DESCRIPTION OF THE TASK =
Write out again, exactly, the lines below starting at the one with "This screenshot has width=2576, height=1453." and ending at the one with "Task: Click Disconnect in Anydesk window".

━━━━━ DATA ━━━━━

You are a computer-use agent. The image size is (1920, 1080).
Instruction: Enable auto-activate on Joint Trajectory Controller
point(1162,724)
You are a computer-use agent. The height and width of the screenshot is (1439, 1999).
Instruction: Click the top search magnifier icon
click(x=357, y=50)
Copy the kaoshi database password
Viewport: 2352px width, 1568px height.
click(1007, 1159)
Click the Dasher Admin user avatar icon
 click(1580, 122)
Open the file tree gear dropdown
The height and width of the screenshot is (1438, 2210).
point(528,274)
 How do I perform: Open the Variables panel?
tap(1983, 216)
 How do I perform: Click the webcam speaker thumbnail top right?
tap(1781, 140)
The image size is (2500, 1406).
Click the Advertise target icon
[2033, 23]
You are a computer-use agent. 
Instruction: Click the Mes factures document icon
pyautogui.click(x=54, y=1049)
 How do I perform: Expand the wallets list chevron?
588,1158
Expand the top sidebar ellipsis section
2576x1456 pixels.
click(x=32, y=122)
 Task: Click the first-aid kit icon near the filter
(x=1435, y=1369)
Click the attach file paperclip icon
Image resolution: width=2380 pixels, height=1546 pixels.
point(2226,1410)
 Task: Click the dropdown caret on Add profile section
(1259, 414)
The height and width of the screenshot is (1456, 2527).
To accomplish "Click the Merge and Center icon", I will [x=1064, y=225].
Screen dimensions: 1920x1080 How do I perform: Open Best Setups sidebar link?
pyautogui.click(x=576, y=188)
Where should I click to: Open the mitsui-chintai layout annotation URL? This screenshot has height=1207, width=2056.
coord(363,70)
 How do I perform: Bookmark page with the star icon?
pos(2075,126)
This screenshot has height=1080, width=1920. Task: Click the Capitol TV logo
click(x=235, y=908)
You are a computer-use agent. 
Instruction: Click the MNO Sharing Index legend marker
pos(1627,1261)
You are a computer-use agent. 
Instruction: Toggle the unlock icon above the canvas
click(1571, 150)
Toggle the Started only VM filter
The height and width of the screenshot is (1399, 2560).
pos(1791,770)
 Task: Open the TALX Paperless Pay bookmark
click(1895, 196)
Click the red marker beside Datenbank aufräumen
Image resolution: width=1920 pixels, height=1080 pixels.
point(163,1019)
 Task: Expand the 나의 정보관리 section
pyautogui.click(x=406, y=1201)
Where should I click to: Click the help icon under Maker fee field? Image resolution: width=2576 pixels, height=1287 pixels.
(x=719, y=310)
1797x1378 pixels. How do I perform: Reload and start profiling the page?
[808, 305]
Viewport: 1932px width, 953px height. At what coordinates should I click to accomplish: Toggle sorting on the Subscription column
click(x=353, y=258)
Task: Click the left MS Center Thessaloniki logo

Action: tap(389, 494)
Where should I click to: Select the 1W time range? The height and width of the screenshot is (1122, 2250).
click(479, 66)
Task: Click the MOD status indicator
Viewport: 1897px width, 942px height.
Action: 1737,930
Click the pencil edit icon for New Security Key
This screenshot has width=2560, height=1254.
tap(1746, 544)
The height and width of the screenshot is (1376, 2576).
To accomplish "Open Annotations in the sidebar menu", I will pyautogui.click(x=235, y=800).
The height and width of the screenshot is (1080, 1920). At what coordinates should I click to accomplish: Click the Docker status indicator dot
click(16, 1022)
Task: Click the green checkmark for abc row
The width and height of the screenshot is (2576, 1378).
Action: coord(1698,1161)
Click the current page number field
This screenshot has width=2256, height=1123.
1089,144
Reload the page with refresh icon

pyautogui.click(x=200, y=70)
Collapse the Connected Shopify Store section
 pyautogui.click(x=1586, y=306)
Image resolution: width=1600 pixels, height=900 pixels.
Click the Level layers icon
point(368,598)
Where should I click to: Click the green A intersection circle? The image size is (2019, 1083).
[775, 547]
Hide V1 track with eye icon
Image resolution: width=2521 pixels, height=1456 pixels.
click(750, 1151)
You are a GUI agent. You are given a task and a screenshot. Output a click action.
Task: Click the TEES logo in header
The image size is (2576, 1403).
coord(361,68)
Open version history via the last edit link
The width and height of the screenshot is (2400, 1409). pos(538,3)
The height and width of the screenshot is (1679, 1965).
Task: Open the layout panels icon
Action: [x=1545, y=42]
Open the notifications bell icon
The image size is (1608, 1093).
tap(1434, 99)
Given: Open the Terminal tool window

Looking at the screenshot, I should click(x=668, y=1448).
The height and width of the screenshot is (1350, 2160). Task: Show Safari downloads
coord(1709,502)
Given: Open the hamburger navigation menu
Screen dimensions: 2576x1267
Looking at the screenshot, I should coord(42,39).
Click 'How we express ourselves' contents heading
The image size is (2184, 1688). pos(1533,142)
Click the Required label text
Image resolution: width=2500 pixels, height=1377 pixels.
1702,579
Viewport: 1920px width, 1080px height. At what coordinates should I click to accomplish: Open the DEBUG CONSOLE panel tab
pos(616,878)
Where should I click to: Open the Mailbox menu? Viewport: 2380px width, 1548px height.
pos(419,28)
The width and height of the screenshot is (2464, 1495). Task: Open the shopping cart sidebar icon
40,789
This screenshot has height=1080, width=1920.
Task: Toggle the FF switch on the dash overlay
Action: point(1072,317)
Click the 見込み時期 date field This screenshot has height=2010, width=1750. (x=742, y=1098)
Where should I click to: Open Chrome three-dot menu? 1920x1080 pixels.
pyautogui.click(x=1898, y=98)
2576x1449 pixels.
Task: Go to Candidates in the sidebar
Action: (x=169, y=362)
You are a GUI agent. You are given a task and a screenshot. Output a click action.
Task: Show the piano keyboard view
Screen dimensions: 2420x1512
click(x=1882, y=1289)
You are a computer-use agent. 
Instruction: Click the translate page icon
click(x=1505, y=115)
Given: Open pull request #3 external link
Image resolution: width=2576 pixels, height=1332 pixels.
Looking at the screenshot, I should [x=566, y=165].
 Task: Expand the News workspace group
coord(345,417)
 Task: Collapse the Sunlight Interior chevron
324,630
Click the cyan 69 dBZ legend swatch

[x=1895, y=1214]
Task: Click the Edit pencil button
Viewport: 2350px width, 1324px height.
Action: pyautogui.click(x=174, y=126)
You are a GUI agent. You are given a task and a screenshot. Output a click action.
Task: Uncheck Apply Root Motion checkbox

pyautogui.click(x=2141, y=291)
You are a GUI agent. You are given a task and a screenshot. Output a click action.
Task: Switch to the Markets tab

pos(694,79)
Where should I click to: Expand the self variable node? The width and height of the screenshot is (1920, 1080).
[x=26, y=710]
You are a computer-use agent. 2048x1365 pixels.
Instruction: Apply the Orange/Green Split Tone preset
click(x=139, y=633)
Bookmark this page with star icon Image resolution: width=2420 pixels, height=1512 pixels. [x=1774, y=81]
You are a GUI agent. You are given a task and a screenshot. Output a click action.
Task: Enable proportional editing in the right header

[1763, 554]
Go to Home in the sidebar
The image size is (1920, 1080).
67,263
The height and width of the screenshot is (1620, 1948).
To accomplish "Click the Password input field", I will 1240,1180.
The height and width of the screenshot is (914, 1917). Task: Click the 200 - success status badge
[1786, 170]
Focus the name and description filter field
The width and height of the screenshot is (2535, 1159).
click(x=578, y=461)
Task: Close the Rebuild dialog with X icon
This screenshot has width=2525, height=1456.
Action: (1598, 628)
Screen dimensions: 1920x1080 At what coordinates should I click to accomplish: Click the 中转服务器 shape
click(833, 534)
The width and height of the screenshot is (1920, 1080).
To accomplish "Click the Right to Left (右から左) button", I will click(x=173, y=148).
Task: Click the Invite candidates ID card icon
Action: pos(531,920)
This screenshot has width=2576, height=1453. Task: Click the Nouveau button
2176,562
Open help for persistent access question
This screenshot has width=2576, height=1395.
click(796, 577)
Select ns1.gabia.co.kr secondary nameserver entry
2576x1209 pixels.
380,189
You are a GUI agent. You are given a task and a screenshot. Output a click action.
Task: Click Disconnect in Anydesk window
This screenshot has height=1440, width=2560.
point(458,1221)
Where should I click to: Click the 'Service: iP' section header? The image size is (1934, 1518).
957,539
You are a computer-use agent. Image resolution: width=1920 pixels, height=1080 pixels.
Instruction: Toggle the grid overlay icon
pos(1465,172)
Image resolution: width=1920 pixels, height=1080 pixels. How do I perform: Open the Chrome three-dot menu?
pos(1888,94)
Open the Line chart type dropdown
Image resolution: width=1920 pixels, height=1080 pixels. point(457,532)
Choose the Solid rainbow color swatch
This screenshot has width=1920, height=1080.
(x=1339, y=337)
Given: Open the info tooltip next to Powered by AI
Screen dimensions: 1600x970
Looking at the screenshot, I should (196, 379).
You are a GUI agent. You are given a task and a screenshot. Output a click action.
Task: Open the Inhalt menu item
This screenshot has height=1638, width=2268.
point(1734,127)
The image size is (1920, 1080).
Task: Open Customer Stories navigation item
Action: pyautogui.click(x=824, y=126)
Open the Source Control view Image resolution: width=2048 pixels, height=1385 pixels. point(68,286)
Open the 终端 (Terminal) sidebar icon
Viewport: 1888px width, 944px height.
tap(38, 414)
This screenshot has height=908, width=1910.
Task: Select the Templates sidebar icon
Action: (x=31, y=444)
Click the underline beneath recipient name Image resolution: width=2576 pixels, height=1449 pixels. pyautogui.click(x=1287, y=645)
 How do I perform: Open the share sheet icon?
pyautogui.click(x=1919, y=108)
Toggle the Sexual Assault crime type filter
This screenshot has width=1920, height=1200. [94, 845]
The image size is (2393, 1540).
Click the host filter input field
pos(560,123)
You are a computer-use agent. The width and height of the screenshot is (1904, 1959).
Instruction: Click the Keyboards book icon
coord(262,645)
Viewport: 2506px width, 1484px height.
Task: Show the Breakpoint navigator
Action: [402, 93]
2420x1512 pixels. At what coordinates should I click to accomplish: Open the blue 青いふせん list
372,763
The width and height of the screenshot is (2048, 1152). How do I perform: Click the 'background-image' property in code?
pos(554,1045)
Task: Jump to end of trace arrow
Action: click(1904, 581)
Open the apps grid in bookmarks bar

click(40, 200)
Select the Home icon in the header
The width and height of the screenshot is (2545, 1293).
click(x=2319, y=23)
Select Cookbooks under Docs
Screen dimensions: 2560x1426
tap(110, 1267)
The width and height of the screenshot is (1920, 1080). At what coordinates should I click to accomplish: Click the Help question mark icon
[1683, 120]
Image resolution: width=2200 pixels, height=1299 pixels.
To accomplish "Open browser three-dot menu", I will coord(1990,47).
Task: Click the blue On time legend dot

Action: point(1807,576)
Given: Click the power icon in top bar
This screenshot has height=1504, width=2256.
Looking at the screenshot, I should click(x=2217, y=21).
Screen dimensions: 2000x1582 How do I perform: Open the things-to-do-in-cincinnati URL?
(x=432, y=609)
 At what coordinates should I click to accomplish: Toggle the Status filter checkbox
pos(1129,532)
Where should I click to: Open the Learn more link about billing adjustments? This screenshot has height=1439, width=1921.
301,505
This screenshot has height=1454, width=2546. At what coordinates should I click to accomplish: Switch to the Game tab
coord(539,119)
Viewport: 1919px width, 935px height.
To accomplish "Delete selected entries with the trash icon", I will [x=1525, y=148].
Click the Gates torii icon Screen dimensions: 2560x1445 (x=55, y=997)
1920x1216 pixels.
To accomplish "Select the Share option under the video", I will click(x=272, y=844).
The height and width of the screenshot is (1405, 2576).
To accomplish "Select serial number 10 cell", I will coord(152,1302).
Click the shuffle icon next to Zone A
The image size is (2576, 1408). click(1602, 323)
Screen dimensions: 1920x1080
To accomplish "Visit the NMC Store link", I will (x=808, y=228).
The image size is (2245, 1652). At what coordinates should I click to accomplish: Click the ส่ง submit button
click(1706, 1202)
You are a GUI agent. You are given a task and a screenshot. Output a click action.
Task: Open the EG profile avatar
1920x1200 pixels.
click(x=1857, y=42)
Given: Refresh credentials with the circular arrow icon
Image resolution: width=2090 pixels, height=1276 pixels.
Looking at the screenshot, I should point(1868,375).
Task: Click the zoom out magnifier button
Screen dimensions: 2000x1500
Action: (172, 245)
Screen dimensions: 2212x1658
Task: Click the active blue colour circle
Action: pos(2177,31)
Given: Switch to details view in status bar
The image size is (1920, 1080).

━━━━━

SOLUTION FOR THIS EXERCISE =
This screenshot has width=2576, height=1453. Task: Click the Nouveau button
2176,562
Open help for persistent access question
This screenshot has width=2576, height=1395.
click(796, 577)
Select ns1.gabia.co.kr secondary nameserver entry
2576x1209 pixels.
380,189
You are a GUI agent. You are given a task and a screenshot. Output a click action.
Task: Click Disconnect in Anydesk window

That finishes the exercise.